Classical Yoga Approach:
Yoga is an ancient practice that was orally passed down through the ages from teacher to student. The great Sage Patanjali is accredited as having recorded the process of Yoga as union in the form of short aphorisms collectively called the Yoga Sutras. This work forms the basis for the Yoga School of Philosophy and of Classical Yoga. It clearly describes the practice of Yoga as a holistic and systematic approach of refining the mind via the Eight-limbed Path for the purpose of Self-realization. The Eight-limbs progressively take us from the gross to the subtle. As we refine our mind our choices lead us to longer and longer periods of joy and less suffering.

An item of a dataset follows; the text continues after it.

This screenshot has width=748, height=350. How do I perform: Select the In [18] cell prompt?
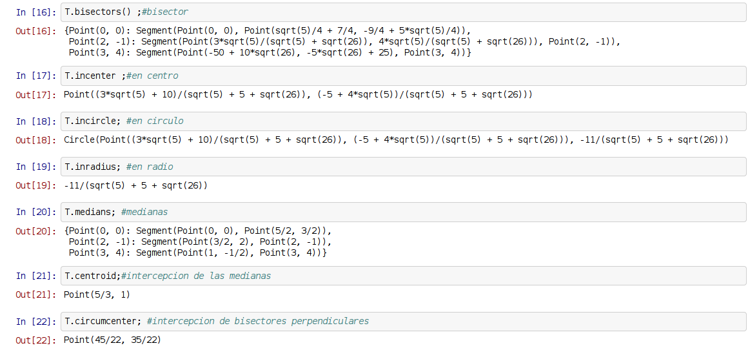pyautogui.click(x=36, y=121)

Tantra is the oldest known path of Yoga. Its practices systematically unify the forces of duality. The ultimate aim is also Self-realization, the union of creation and consciousness, Shakti and Shiva. The popularity of Hatha Yoga expounded upon the Tantric teachings in Hatha Yoga Pradipika. This text enhanced the utilization of physical postures, cleansing techniques, meditation and energy work (Asanas, Kriyas, Dhyana and Bandhas) as a way to purify and release tension in the body for healing, mental clarity and proper energetic flow. These preliminary steps are necessary to begin the deeper inner quest. These detoxifying and purification techniques prepare the body for the more subtle stages of Yoga that lead to Kundalini awakening via Self-realization. Tantra utilizes a vast range of Yogic techniques and tools, including the Yoga Sutras that also encompass the gross to subtle. Classical Yoga and the Tantric Yoga approach are more similar than different in that the goal of both is the highest aim in Yoga, that of Self-realization.